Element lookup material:
━━━━
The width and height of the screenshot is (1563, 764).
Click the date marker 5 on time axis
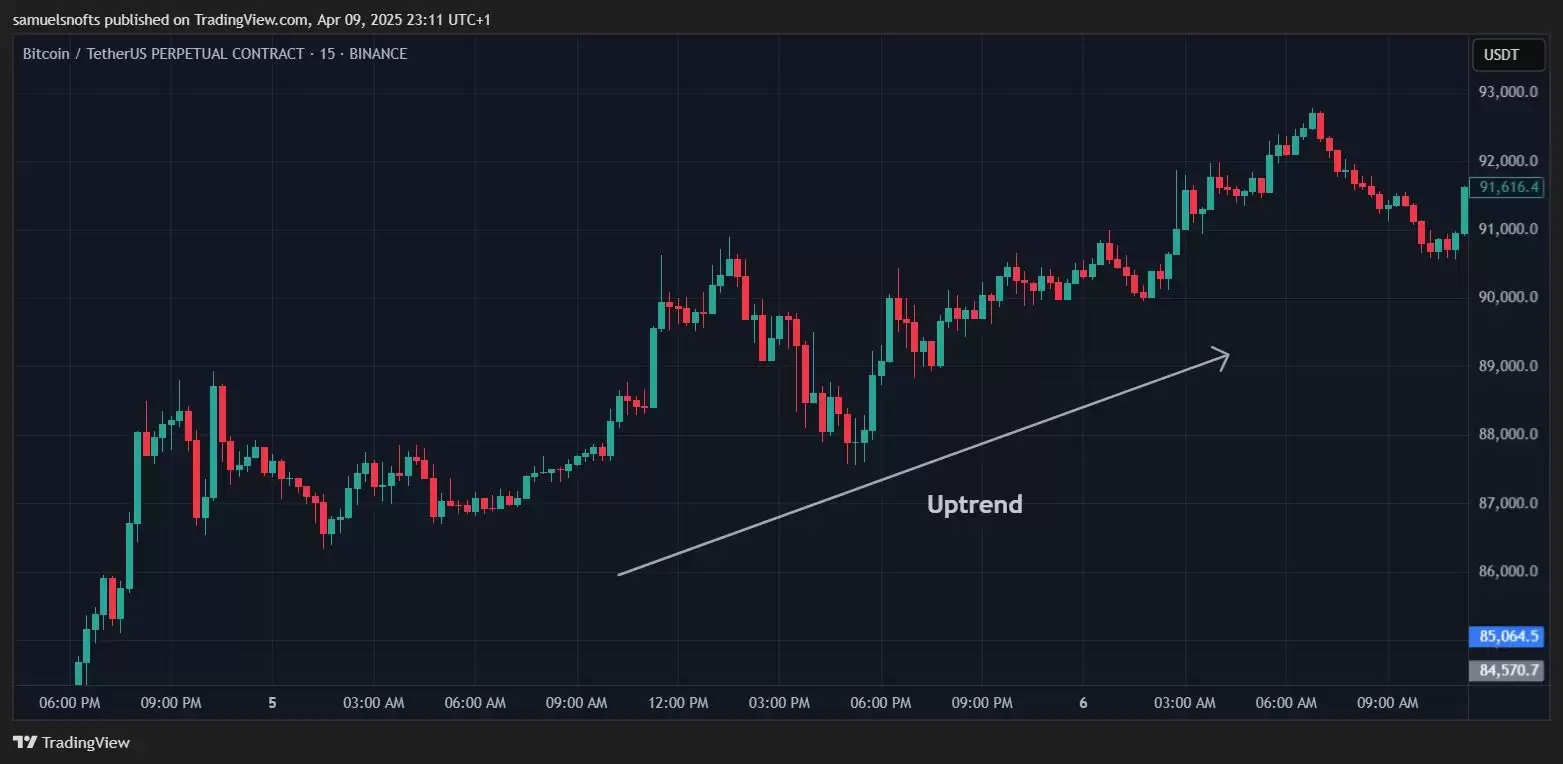[x=272, y=703]
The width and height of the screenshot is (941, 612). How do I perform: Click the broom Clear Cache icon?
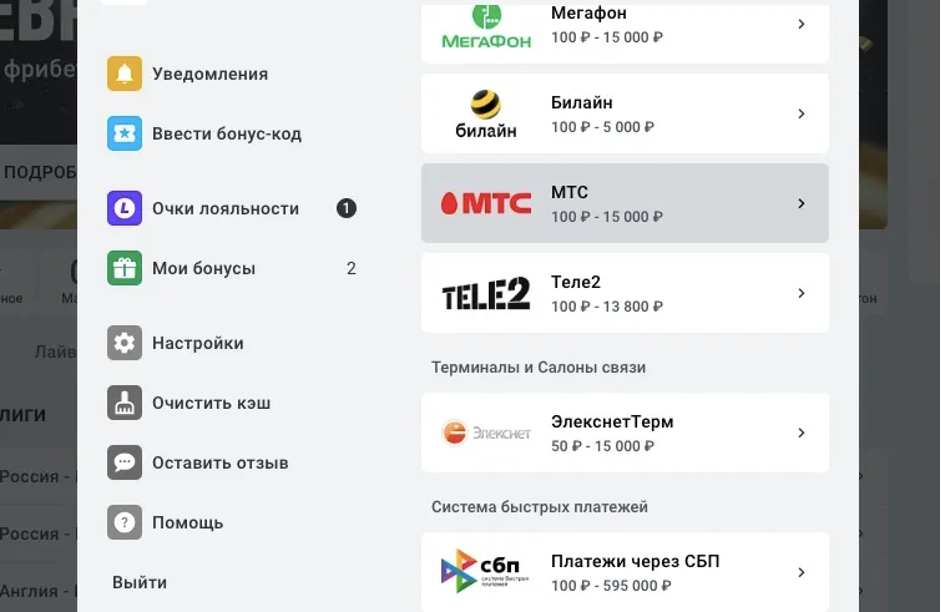coord(125,403)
━━━━
What you have to do
Reproduce the material above word for word, leaving out the pictures.

Solution to this problem
The width and height of the screenshot is (1563, 764).
Click the date marker 5 on time axis
[x=272, y=703]
The width and height of the screenshot is (941, 612). How do I perform: Click the broom Clear Cache icon?
coord(125,403)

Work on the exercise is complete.